Trainer Tips–Dog Backpacks

18November 2014

For this month’s Trainer Tips, I would like to talk about Dog Backpacks and how they might be able to help you and your dog.


A dog backpack is pretty much what you think it would be…a backpack that is fitted for your dog.  Dog backpacks come in many different styles and brands.

In choosing a dog backpack, look for a style and color that speaks to you.  The main thing you will want to look for is to make sure that the pouches of the bag do not hang too low on the sides of the dog.  Some dog packs are not made appropriately and hang too low.  This makes it difficult for your dog to walk properly.  A dog backpack that is fitted well will not hinder your dog when walking.

My personal favorite brand of dog backpacks is Ruff Wear.  Although they no longer carry the bags we have, they products are amazing and last long.  Our dog packs are at least 6 or 7 years old and I have not had any issues with them.  They are in great condition for that many years, and we use them quite often.

Of course your local pet store will have other options as well.  It is best to try and bring your dog to the store so you are able to try on the bags to see how they fit.  You may even do this just to get a good idea of what you like, then measure your dog and order online.

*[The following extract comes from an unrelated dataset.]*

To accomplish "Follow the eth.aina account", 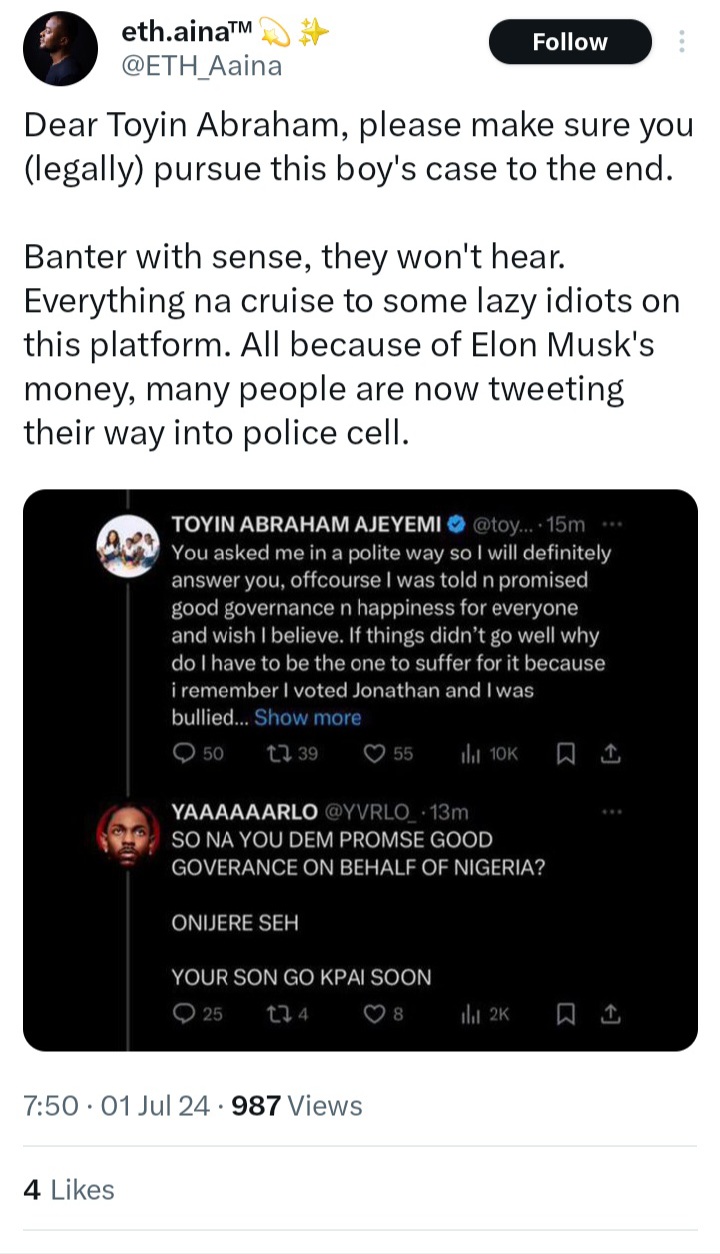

Why use a backpack on my dog?

There are many reasons to add a backpack to your dog for your daily walks.  If your dog is very high energy or tends to be quite reactive to people or other dogs in public, adding a backpack can help keep your dog more calm (therefore making it easier to train your dog in these situations).  I highly recommend adding a backpack to any dog that is very high energy.  If you have a hard time wearing your dog’s energy out on a daily basis, adding a backpack on your daily walks can help expel some of that excess energy.
When adding a backpack to a dog, it helps puts their brain in a “working mode.”  This helps focus the dog on the task at hand (walking calmly while carrying the bag).  Add water bottles for weight, but be sure to keep the weight as even as possible on both sides.
Both my larger dogs have dog backpacks.  Caravaggio is a certified service dog and has accompanied me with his backpack into stores and other public places.  He carries my items in his bag and I add anything purchased to the bag for him to carry as well.  Service and therapy dogs are known to carry bags to assist their owners.  But just because your dog is not certified as a service dog, does not mean he can’t carry things for you.  We also add the backpacks to our dogs when we go on long hikes or for a long outdoor day event such as a parade or swap meet.  Going to the beach for the day?  You can have your dog carry all the things they need for the beach in their own bag! (water, leashes, bowl, poop bags, etc.)
This is Rayne, a service dog.
Her backpack is small and includes Service Dog tags,
but is still a dog backpack.  While she is wearing her bag,
she is in “working mode.”

Dog Backpack = Magic

All in all, adding a backpack to your high energy or reactive dog can work like magic to calm them down.  There is training that should accompany you adding the backpack to your dog.  As with any new items, when first putting it on your dog, it should be paired with a treat or something the dog likes so as to make it a very positive experience.  Put the bag on and tell your dog “Good!” while giving them a treat.  If they remain calm, praise and treat.  Disagree with any behavior to try and get the bag off or scratch at it.  The first time you put the bag on the dog, only leave on for a few minutes.
Once your dog seems mostly comfortable with the bag, add it before going for your regular walk.  Have the bag pre-packed with a small amount of weight to start (you can add more as your dog gets used to it).  I even throw my roll of poop bags in the backpack pouch.
REMEMBER:  While wearing the backpack your dog should be in a “working” mind set.  Therefore the dog should not be allowed to play or run wild off leash while wearing the bag.  Remove the bag and give your dog their Release Cue before allowing these activities.  While wearing the bag, the dog should be required to remain calm and in the “working mode” mind set.
This is Hazel.
She is a VERY high energy, 2-year-old Shepherd mix.
Hazel and her mom have been working with SGDs
on her dog aggression and reactiveness on the leash.
Adding a backpack has helped calm Hazel on walks…
she is becoming less and less reactive to other dogs and objects.